In August 1585 Waad accompanied William Davison [q. v.] to the Low Countries to negotiate an alliance with the States-General. A year later he took a prominent part in arranging the seizure of Mary Stuart’s papers which implicated her in the Babington plot. He himself went down to Chartley in August 1586, and, while Mary was decoyed away on a hunting expedition, arrested her secretaries Nau and Curle, and having ransacked her cabinent, carried back a valuable collection of papers to London (ib. 1580-6, pp. 625-6; Amyas Poulet, Letter-Books, pp. 288 sqq.; Froude, xii. 160 sqq.) For this important service he was paid thirty pounds (Acts P. C. 1586-7, p. 211). In the following February he was again sent to France to explain the execution of Mary Stuart, to demand the recall of De l’Aubespine, the French ambassador, on the ground of his dependence on the league and complicity in Stafford’s plot [see Stafford, William, 1554-1612], and to justify Elizabeth’s detention of French shipping. For some time he was denied audience, the recall of the French ambassador was refused, but more success attended his endeavour to arrange the dispute about detention of French shipping in England and English shipping in France (Cal. State Papers, Venetian, 1581-91, pp. 475, 477, 483, 492, 517, 527, 533). He returned to England in June.

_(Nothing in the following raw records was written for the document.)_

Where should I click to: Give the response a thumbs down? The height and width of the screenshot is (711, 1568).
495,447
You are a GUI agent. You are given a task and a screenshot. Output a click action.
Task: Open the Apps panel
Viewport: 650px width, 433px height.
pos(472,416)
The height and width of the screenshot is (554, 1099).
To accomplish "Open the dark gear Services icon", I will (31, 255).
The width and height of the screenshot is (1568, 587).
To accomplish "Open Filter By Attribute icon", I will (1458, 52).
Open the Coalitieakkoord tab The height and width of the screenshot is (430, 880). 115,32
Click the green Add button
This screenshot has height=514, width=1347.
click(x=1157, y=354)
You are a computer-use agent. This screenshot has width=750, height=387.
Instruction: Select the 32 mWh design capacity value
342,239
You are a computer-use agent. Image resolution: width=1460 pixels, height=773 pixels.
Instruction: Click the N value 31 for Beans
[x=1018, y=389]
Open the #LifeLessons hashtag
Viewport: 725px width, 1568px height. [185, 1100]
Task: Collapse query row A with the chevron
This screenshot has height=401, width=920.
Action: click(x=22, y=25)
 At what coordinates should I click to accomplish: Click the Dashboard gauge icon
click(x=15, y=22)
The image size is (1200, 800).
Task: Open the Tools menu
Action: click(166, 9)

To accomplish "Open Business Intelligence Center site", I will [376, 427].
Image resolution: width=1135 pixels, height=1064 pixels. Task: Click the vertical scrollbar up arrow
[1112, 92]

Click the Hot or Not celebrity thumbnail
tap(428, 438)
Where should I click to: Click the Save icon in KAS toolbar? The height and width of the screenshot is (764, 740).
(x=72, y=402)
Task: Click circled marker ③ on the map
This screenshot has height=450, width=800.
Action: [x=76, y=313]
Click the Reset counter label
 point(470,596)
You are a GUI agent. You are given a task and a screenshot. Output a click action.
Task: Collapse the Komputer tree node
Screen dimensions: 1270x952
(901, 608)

This was the last of Waad’s diplomatic missions. In 1588 he was returned to parliament as member for Thetford; he was also elected to the parliament of 1601 as member for Preston. He was, however, mainly occupied with his duties as clerk of the privy council, and especially in tracking treasonable practices and examining jesuits and recusants. His zeal in these pursuits gained him the reputation of being the chief persecutor of the catholics (ib. Dom. 1601-1603, p. 199; cf. Lansd, MSS. 63, 66, 145, 148, 153; Law, The Archpriest Controversy, i. 84, 85, 155, 208, 212, 215, 226; Foley, Records, vol. iv. passim). As early as September 1584 he had, when Walsingham’s secretary, gained great credit by piecing together and deciphering the fragments of the treasonable document which Father William Crichton [q. v.] had torn up on his capture; a portrait of Waad thus engaged is given in Bishop Carleton’s ‘Thankfull Remembrance,’ 1624 (the story, sometimes described as ridiculous, in undoubtedly true; see Mr. T. G. Law in English Hist. Review, viii. 698). From this time Waad was frequently engaged in bringing to light plots against the queen’s life among them being that of Dr. Roderigo Lopez [q. v.] in 1594, of which Waad drew up a narrative, extant at the record office (State Papers, Dom. Vol. ccxlviii. art. 7), and Essex’s rebellion in 1601 (see Carleton, Thankfull Remembrance; Cal. State Papers, Dom. 1591-1603, passim).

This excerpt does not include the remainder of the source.